● Exercise description: Without pictures, repeat the lines of the entries from the one containing "Task: Star the Forum activity as favourite" through the last, both ends included, and nothing else.

··· Task material

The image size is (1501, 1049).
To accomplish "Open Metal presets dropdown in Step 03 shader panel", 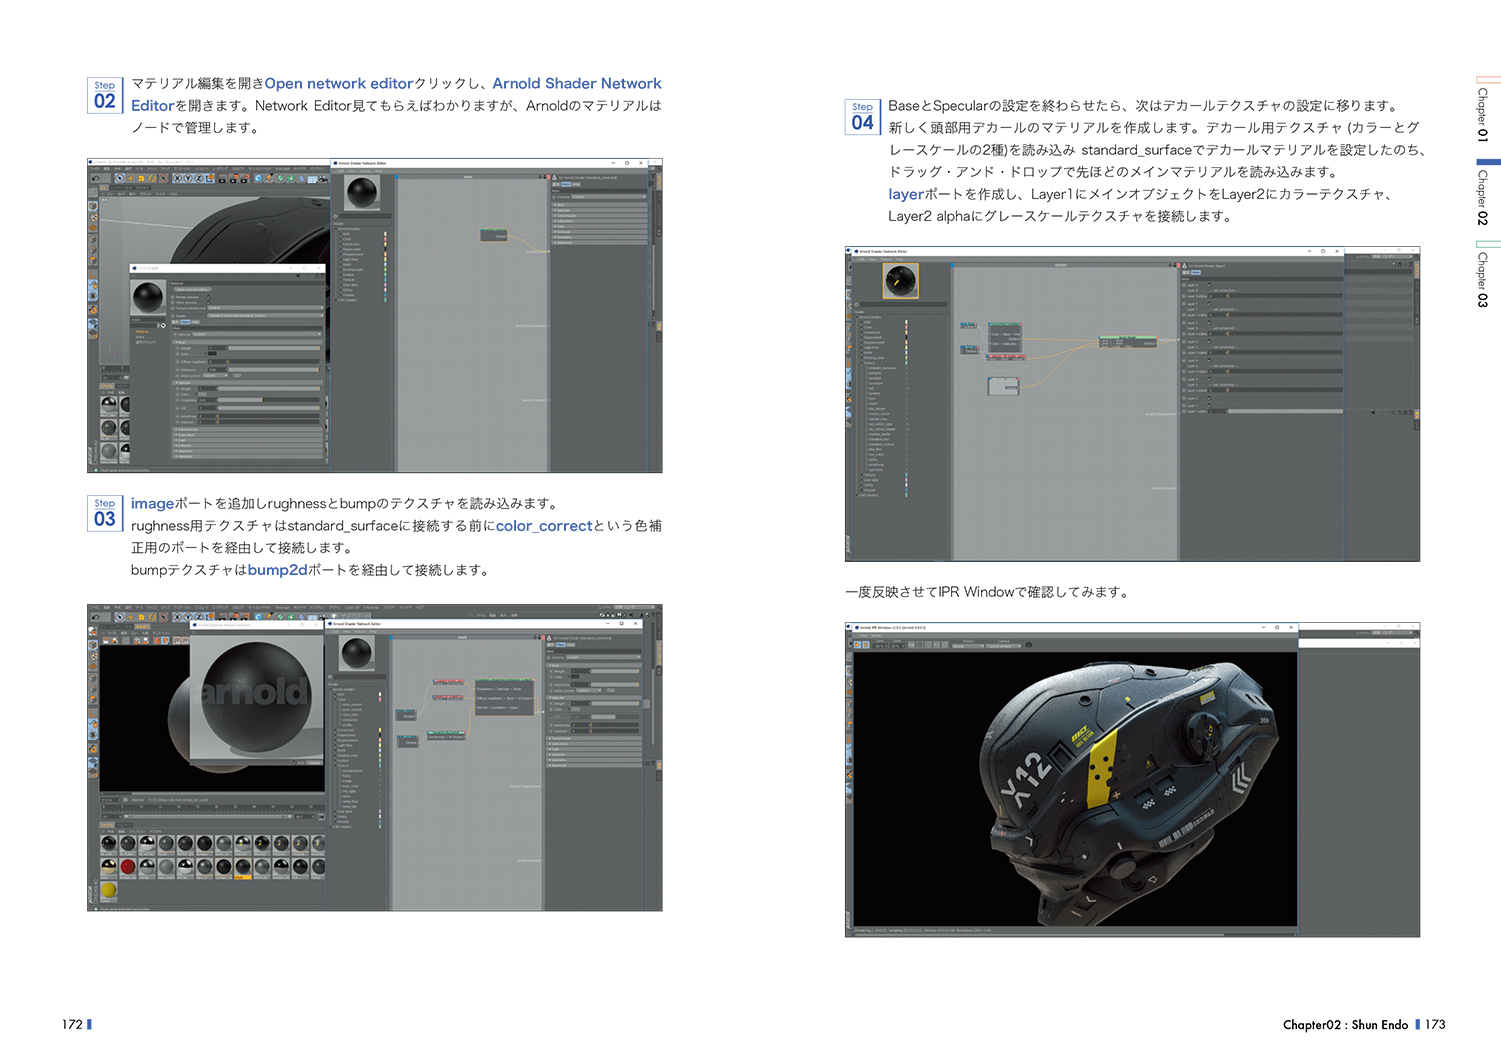I will (590, 690).
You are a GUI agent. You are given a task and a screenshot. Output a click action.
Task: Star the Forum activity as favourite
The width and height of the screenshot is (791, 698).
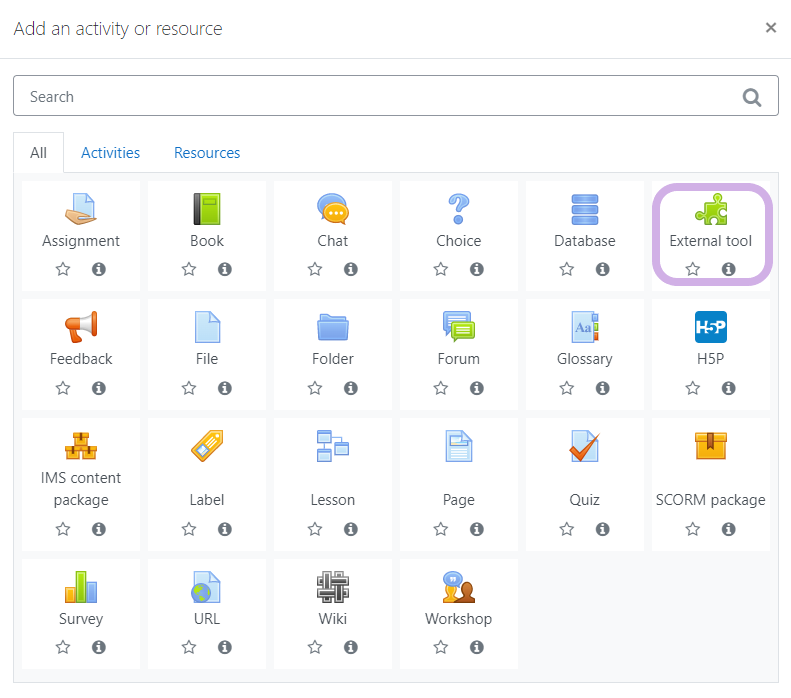click(441, 388)
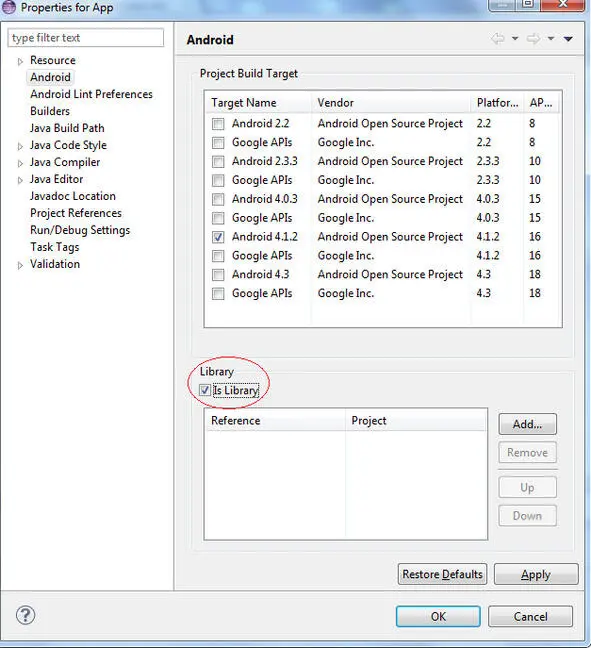
Task: Uncheck the Is Library checkbox
Action: pyautogui.click(x=205, y=390)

······

● Task solution:
Task: Star the Forum activity as favourite
The width and height of the screenshot is (791, 698).
click(441, 388)
Task: Uncheck the Is Library checkbox
Action: pyautogui.click(x=205, y=390)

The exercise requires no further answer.